Englewood Hospital and Medical Center, Englewood, New Jersey 07631, USA.
J Wound Ostomy Continence Nurs. 2012 Nov-Dec;39(6):613-21; quiz 622-3. doi: 10.1097/WON.0b013e31826a4d83.
Critical care is designed for managing the sickest patients within our healthcare system. Multiple factors associated with an increased likelihood of pressure ulcer development have been investigated in the critical care population. Nevertheless, there is a lack of consensus regarding which of these factors poses the greatest risk for pressure ulceration. While the Braden scale for pressure sore risk is the most commonly used tool for measuring pressure ulcer risk in the United States, research focusing on the cumulative Braden Scale score and subscale scores is lacking in the critical care population. This author conducted a literature review on pressure ulcer risk assessment in the critical care population, to include the predictive value of both the total score and the subscale scores. In this review, the subscales sensory perception, mobility, moisture, and friction/shear were found to be associated with an increased likelihood of pressure ulcer development; in contrast, the Activity and Nutrition subscales were not found to predict pressure ulcer development in this population. In order to more precisely quantify risk in the critically ill population, modification of the Braden scale or development of a critical care specific risk assessment tool may be indicated.
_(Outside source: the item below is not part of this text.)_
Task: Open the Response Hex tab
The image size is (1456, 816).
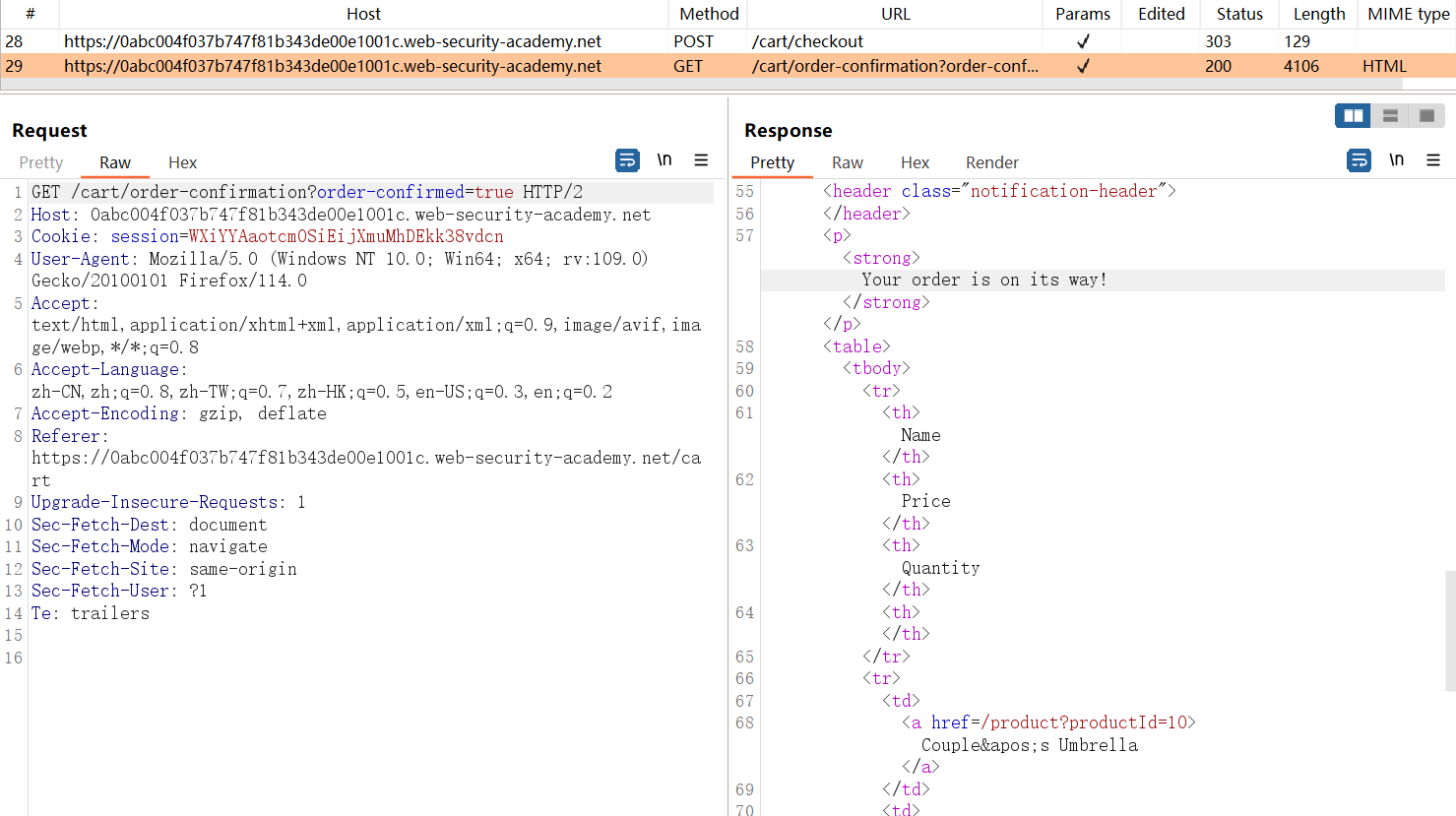Action: [x=915, y=162]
重症监护旨在管理我们医疗体系中最病重的患者。在重症监护人群中,已经研究了多种与压力性溃疡发展可能性增加相关的因素。然而,对于哪些因素对压力性溃疡形成构成最大风险,尚未达成共识。虽然布雷登压疮风险量表是美国测量压疮风险最常用的工具,但在重症监护人群中,缺乏针对累积布雷登量表评分和子量表评分的研究。作者对重症监护人群中的压疮风险评估进行了文献回顾,包括总分和子量表评分的预测价值。在这项综述中,发现感觉知觉、活动、潮湿和摩擦力/剪切力这几个子量表与压力性溃疡发展的可能性增加有关;相反,活动和营养子量表在该人群中并未发现可预测压疮的发展。为了更准确地量化重症患者的风险,可能需要对布雷登量表进行修改或开发特定于重症监护的风险评估工具。